Por el padre Bernard de Lacoste
Está claro que el confesor nunca tiene derecho a traicionar al penitente. Incluso bajo la amenaza de muerte, el sacerdote debe guardar el más absoluto silencio sobre los pecados de los que oyó la acusación en confesión. Esta ley del secreto es válida incluso si el penitente está muerto, incluso si el pecado acusado es solo venial, incluso si el confesor no ha dado la absolución, incluso si la ley civil obliga al sacerdote a denunciar tal tipo de criminal. Sin ofender a algunos, esta obligación de secreto no admite excepciones, como siempre ha recordado la Iglesia a lo largo de su historia.

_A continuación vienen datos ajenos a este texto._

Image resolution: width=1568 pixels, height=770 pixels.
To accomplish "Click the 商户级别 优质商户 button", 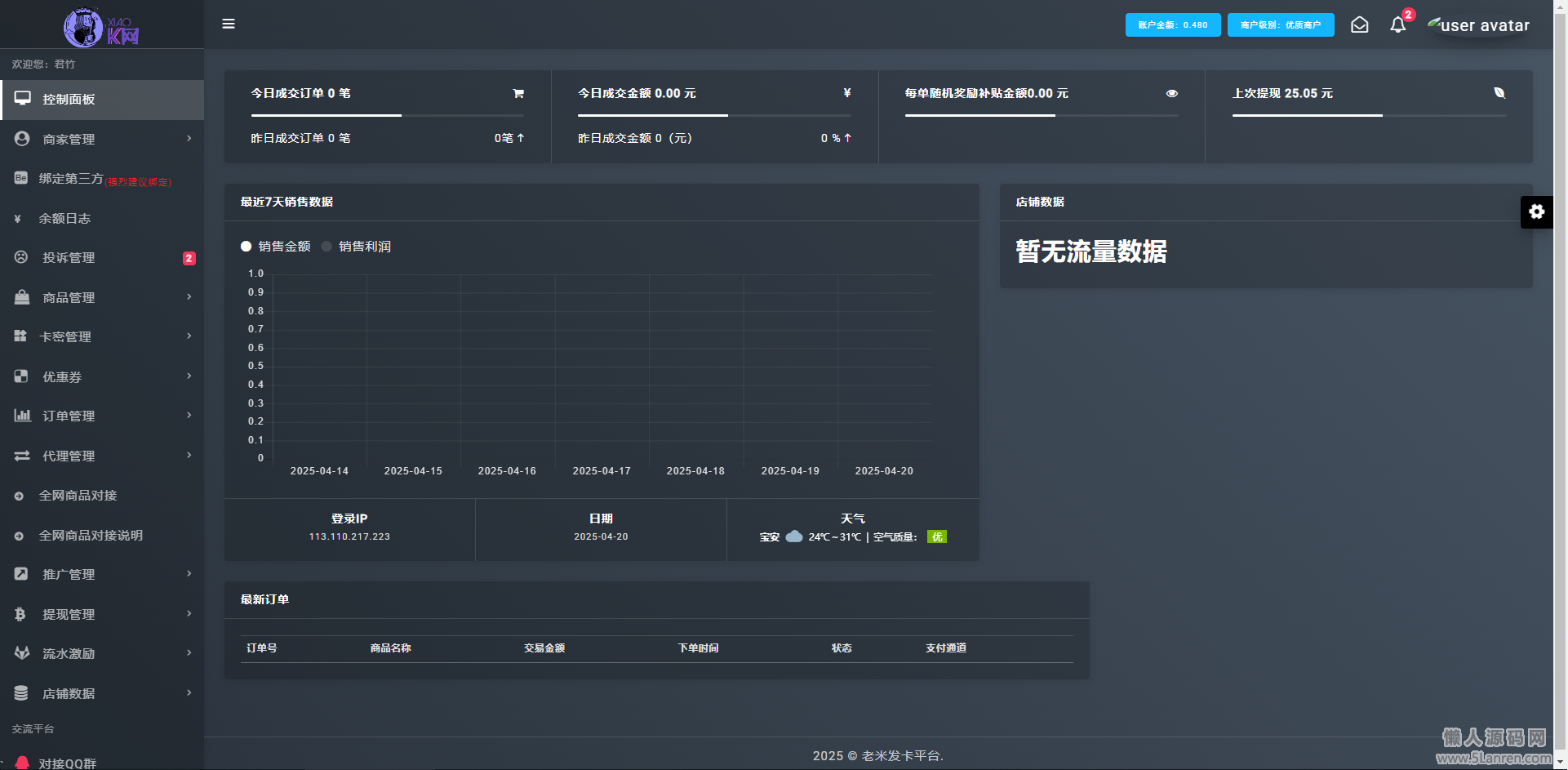I will point(1280,24).
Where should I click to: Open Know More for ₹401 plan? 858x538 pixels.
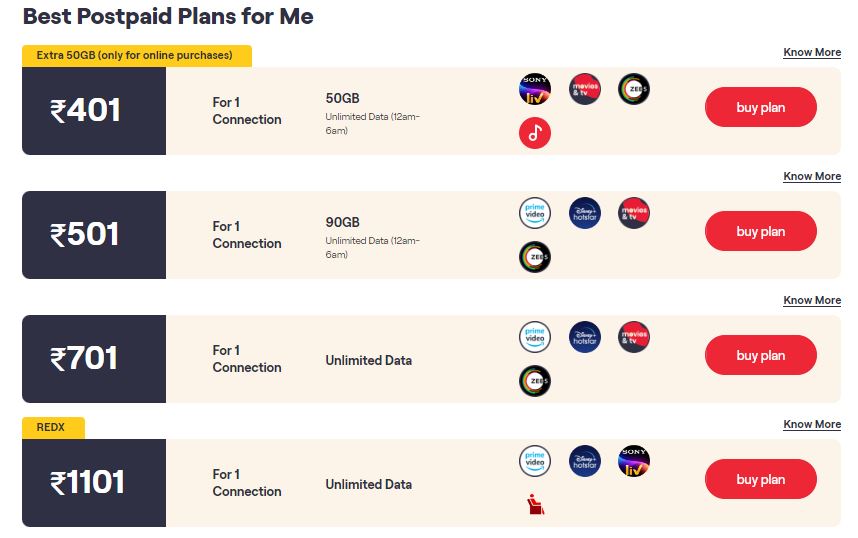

Incluida en esta obligación está la de cuidar de no traicionar indirectamente al penitente. El sacerdote no tiene derecho, por sus palabras o sus signos, a despertar la menor sospecha de los pecados que ha oído. Por ejemplo, después de haber escuchado a un adolescente en confesión, el sacerdote no tendría derecho a decir a sus padres: “¡Cuidado con las compañías de tu hijo!”.
Pero ¿qué pasa con la ciencia adquirida en el confesionario, sin un vínculo directo con los pecados acusados? ¿Tiene el sacerdote derecho a usar el conocimiento recibido en la confesión, cuando su uso no revela ni el pecado ni el pecador?
Por ejemplo, un penitente se ha acusado a menudo ante su párroco de pecados de robo. ¿Tiene el párroco derecho a tener en cuenta esta información cuando tenga que elegir al responsable de la recaudación o de la contabilidad de la parroquia? ¿Y podría retirar su cargo, si sabe por el confesionario que este feligrés lo cumple indignamente? ¿Tiene derecho a cambiar la contraseña de la caja fuerte si se entera en el confesionario que su sirviente es deshonesto?
La respuesta a todas estas preguntas es que si el comportamiento del confesor es susceptible de despertar en los demás la más mínima sospecha sobre el penitente, entonces está formalmente prohibido. Pero, ¿y si no hay riesgo ni siquiera de confesión indirecta? En otras palabras, ¿es lícito el uso de la ciencia del confesionario si no hay riesgo de revelación de pecados? Esta pregunta ha recibido respuestas contradictorias a lo largo del tiempo.
La sorprendente respuesta del Doctor angélico
En el siglo XIII, Santo Tomás de Aquino planteó la siguiente pregunta: ¿debe un superior religioso retirar el cargo de uno de sus súbditos si se entera por la confesión de que ese súbdito es indigno? [1]
Nos situamos en la perspectiva de un sacerdote superior que confiesa a su religioso, lo que hoy no suele estar autorizado, pero sí se hacía en la Edad Media. El Doctor angélico respondió a esta pregunta distinguiendo. Si la retirada de este oficio es susceptible de suscitar sospechas respecto del religioso, entonces el superior pecaría gravemente al obrar así, porque estaría traicionando el secreto de confesión. Por ejemplo, si el religioso hubiera recibido este cargo por un tiempo determinado, privarlo repentinamente de él antes del final de su mandato asombraría a los miembros de la comunidad e implicaría que ha cometido una falta.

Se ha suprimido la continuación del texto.